As of June 2006, Washington County, Minnesota, officials had contemplated the removal of the bridge. County engineer Don Theisen called the bridge "a rusty bucket of bolts" and said that it had been impeding barge traffic. Estimated removal costs were said to be $5 million.

The eastern span was adjacent to a large Marathon Oil refinery in Saint Paul Park. Washington County turned the eastern approach road over to the refinery, and it was soon blocked off. With the local construction of the Wakota Bridge project in Saint Paul Park and Newport, Washington County Roads 22 and 38 had their paths changed and now no longer approach the bridge. The local roads have also been changed, and gates now block the former streets leading to the area. There was the possibility of using part of the western fixed span as a pedestrian outlook of the river as it is near a proposed park, and public tours of the western span were held on October 25, 2008, to bring awareness to this issue.

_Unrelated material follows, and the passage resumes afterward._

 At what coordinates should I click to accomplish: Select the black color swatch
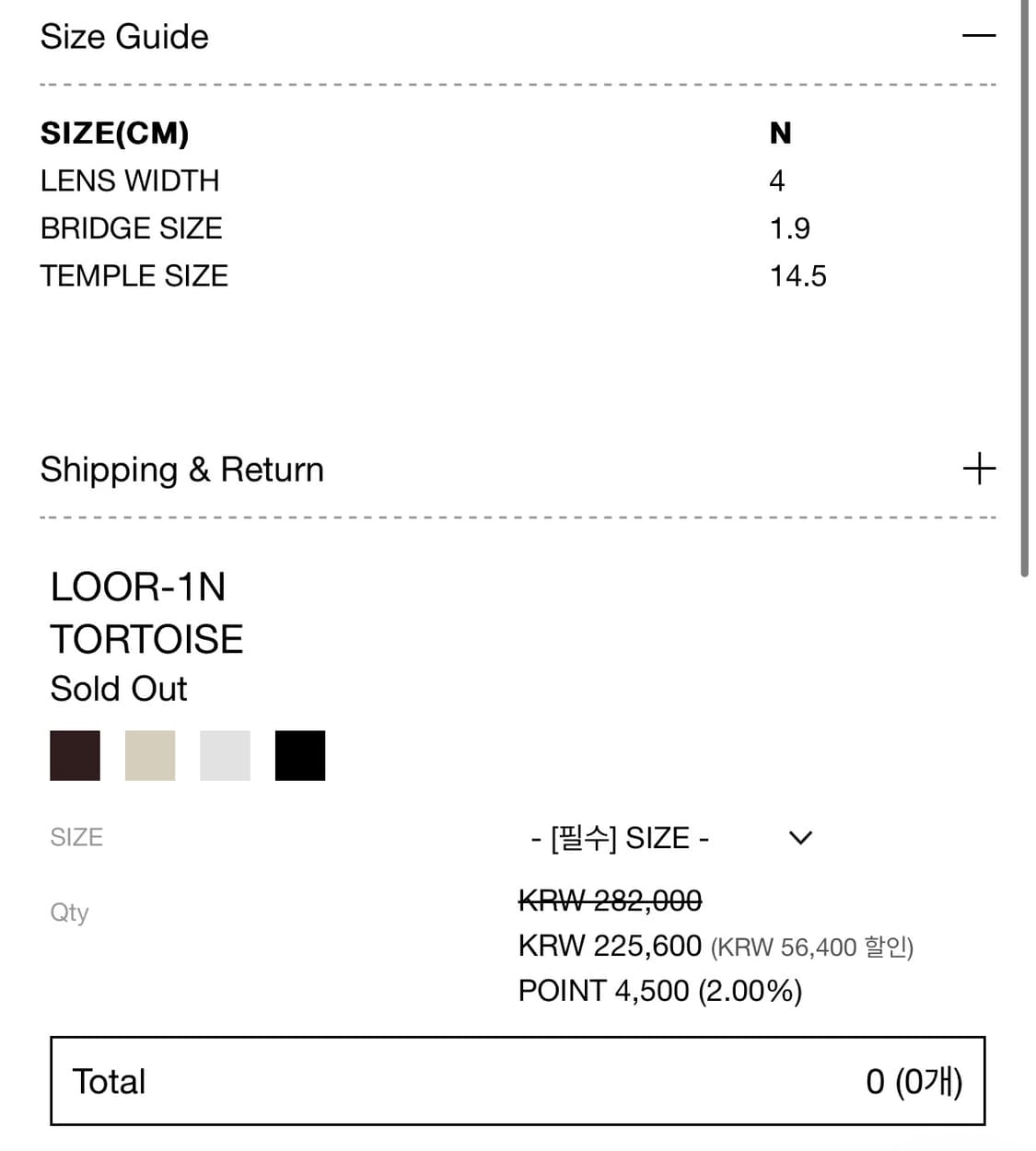(x=300, y=755)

The bridge was set for demolition in Winter 2009/2010. However, on November 24, 2008, all access to the bridge was prohibited, after a 200-foot segment of the eastern span collapsed onto the riverbank.

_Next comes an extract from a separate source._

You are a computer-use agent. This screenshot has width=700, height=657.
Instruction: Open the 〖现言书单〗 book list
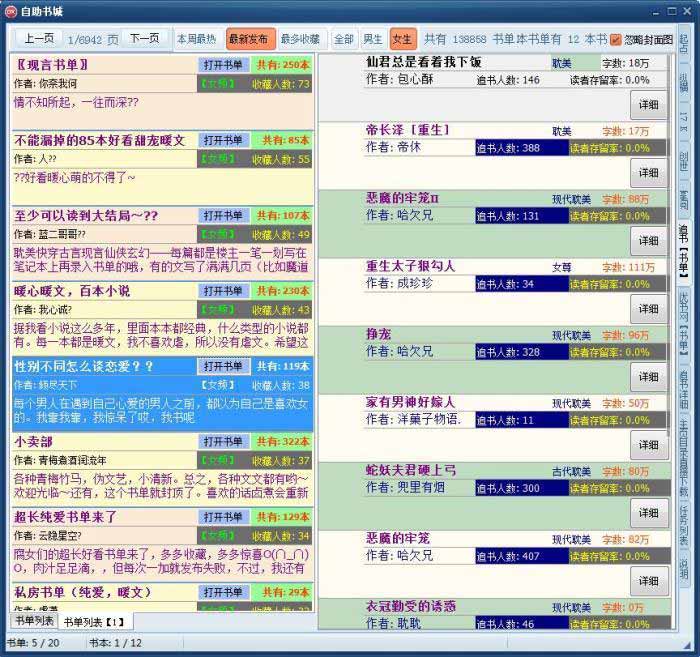pos(222,65)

Within two months of the collapse on the eastern span, a contractor was quickly found to demolish it. Demolition of the bridge began on March 3, 2009. As it had already collapsed and in order to end the refinery's hassle of dealing with trespassers, the eastern span was quickly removed. Following the demolition of the eastern span, the swing span of the bridge was briefly closed for a few days, marking the first time in 10 years it was closed. During the months of March and April, the swing span was slowly demolished, then most of the western span, leaving only the bridge-closing mechanism in the river. By the end of April, only two sections of the western span near the center of the river remained.

Last-ditch efforts began to save as much of the bridge as possible. In May 2009 a moratorium was put into effect prohibiting further demolition until May 2011.

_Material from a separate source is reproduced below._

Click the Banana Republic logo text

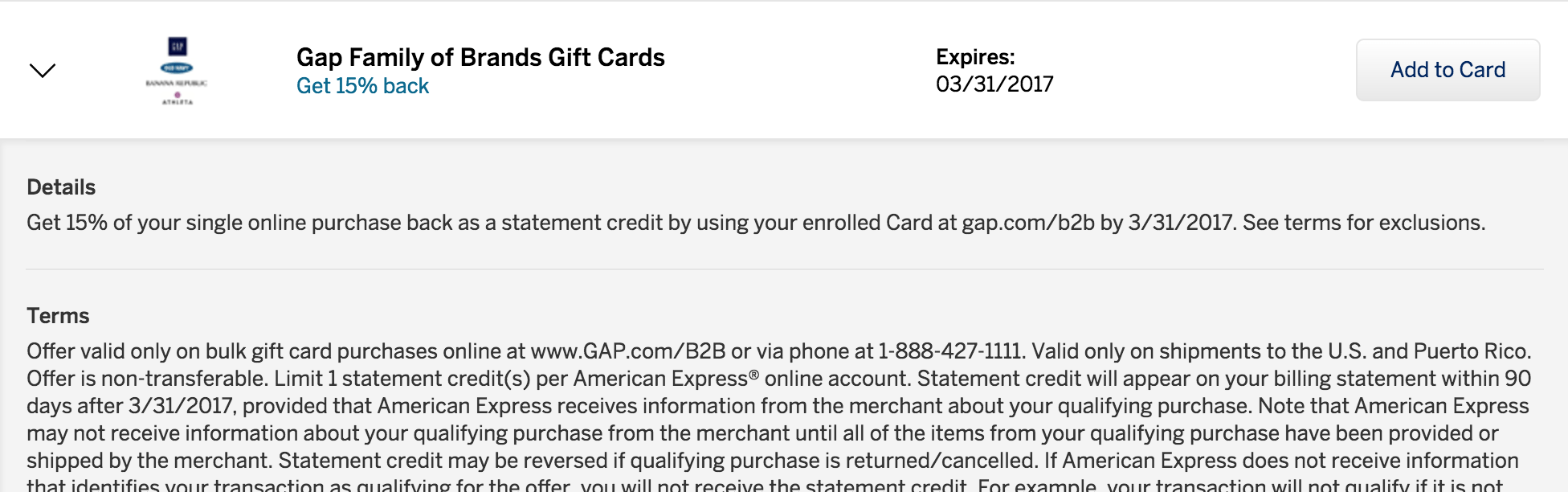click(x=177, y=84)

After numerous fundraiser activities and other efforts to save the bridge, the remaining sections were to be turned into a recreational pier and the land around the bridge into a park. The completed project was planned to open in November 2010, but flooding halted work on the project.

Work was again put on hold on November 4, 2010 when the remaining two spans of the original bridge caught on fire, destroying the wood on the bridge. It took three and a half hours to put the fire out due to windy conditions. It was later revealed that sparks from welding caused the old railroad ties on the bridge to ignite and start a fire. The deck of the bridge was heavily damaged, but according to a few news reports the original steel structure was said to still be structurally sound.

Restoration work on the bridge resumed on November 8, 2010. The old decks of the bridge were removed and replaced with new ones. Despite the obstacles, a ribbon cutting ceremony was held on June 8, 2011 and the new pier and park opened to the public on June 11, 2011.